The lawsuit alleges the San Francisco-based company misclassified employees as independent contractors in order to avoid paying overtime, providing unemployment insurance, scheduling paid rest breaks and following other labor laws.
The suit comes just three days after passage of Assembly Bill 5, legislation that will force an estimated 2 million California workers to become traditional hourly shift employees rather than remain independent contractors.
Asked about whether the lawsuit is the beginning of a general crackdown on gig economy firms, a spokesperson for the City Attorney’s office said the firm had been under scrutiny prior to AB 5’s passage.
“Not all gig economy firms are in violation of the law; however, Instacart is an $8 billion company that exerts a high degree of control over its shoppers,” said Hilary Nemchik, director of communications for the City Attorney’s office.

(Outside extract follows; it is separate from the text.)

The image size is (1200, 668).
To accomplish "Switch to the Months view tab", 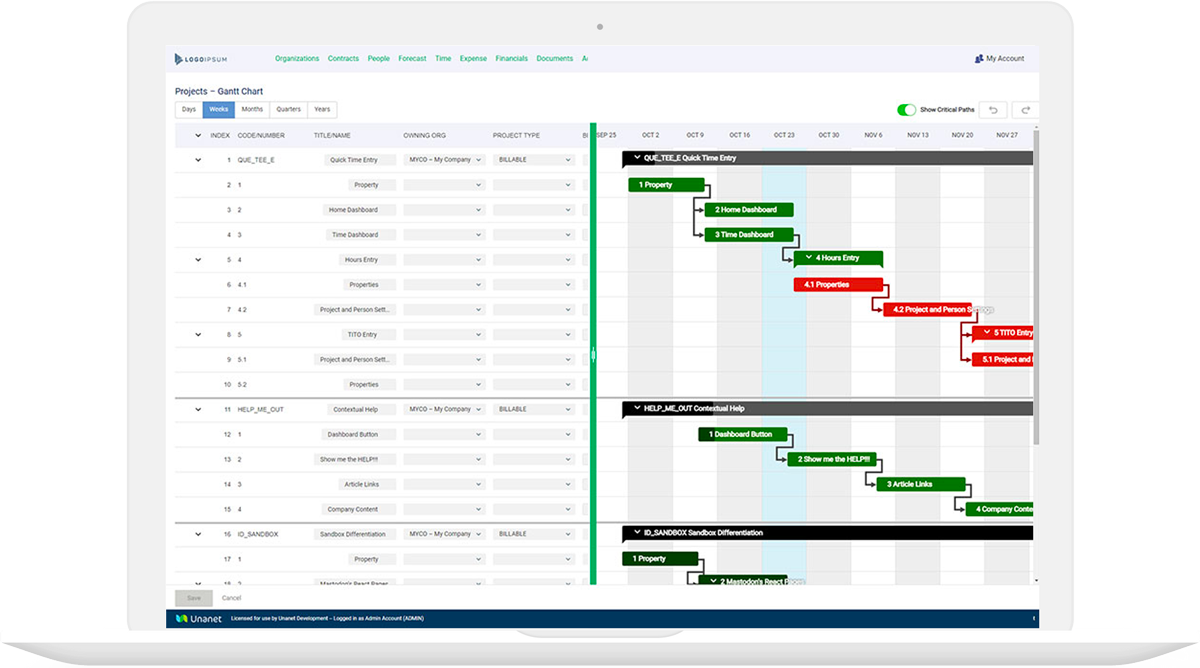I will [252, 109].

Instacart allows customers to order groceries online and have them delivered to their homes by a shopper who works as an independent contractor. Its business model is similar to that of Uber, Lyft and DoorDash.
“We are in compliance with the applicable laws and will vigorously defend ourselves,” the company said after the suit was filed. “We remain committed to working with the Governor, legislators, labor advocates, and the voters of California to advocate for a better solution for independent work that benefits all Californians.”

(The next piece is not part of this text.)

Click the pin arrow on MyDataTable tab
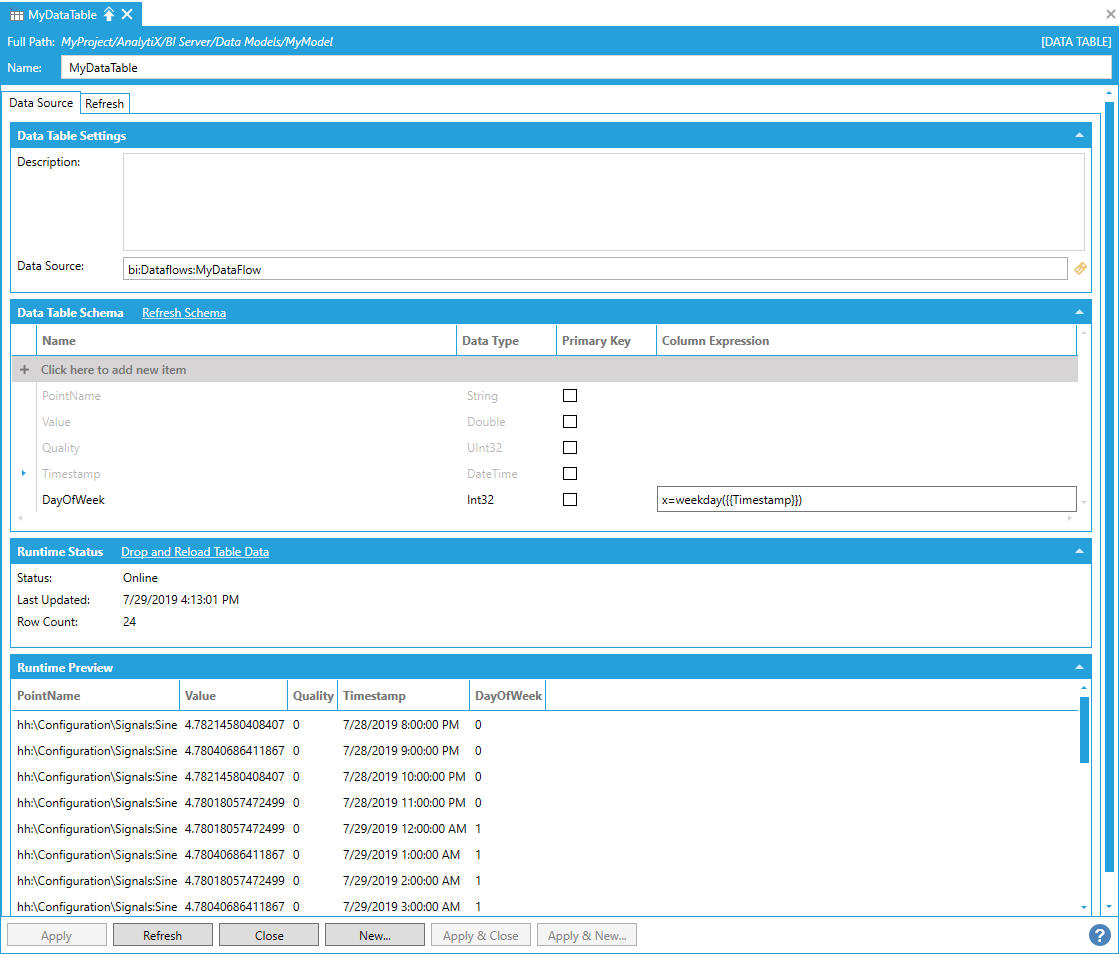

The City Attorney’s office is seeking restitution for allegedly lost wages and an injunction requiring Instacart to classify its shoppers as employees.
“Companies like Instacart cannot deprive their employees of the basic job protections guaranteed under state law by calling them independent contractors,” Elliott said. “We are seeking restitution for the workers who’ve been exploited in the past, and we are also demanding that Instacart start legally classifying its workers.”